YORK is one of the worst performing areas in the country when it comes to a gap in achievement between children from the best and worst off homes.
A report to the city council's learning and culture overview and scrutiny committee shows that by the time children in York reach 19, the gap in attainment between disadvantaged youngsters and their peers is one of the biggest in the country.
The report, by assistant director of education and skills Maxine Squire, said: "The gap is evident in Early Years and widens throughout compulsory education, post-16 participation and beyond.
"By the ages of 16 and 19, our system delivers outstanding outcomes for the cohort as a while, but fails a significant proportion of young people, including those who are disadvantaged or have other vulnerabilities such as Special Educational Needs (SEN)."
The data puts York in the worst performing ten percent of council areas in the country, and now the committee is to launch a review and officials in the council's education department have begun an in depth study - called York 300 - to find out what causes the attainment gap, and discover ways of tackling it.

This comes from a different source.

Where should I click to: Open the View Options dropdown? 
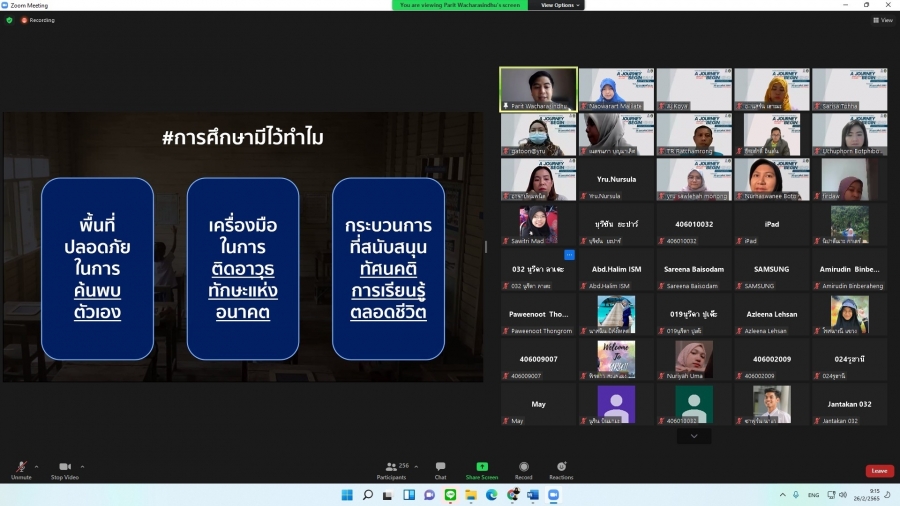coord(560,5)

The York 300 project is so called because in most school year groups across York there are about 300 children who are eligible for Pupil Premium extra school funding.
It studies all Pupil Premium eligible students in Year 5 this academic year, in an effort to find out what stops them reaching their full potential.
Jon Stonehouse, the council's director of children's services, education and skills said: “In York - as is the case nationally - there is a strong link between poverty and underachievement.
"We are seeing this more acutely in schools where there are less disadvantaged pupils, but it is evident across the city. We want to make sure all York’s children and young people have the best start in life and that means supporting them to achieve their true potential.
"We’ll be actively learning from those schools from within the city and nationally that have managed to narrow the attainment gap for disadvantage pupils successfully, during the 2014-15 academic year.
"By learning from best practice and marrying this with our understanding of what is and isn’t working here in York we’re looking to tackle this issue effectively.”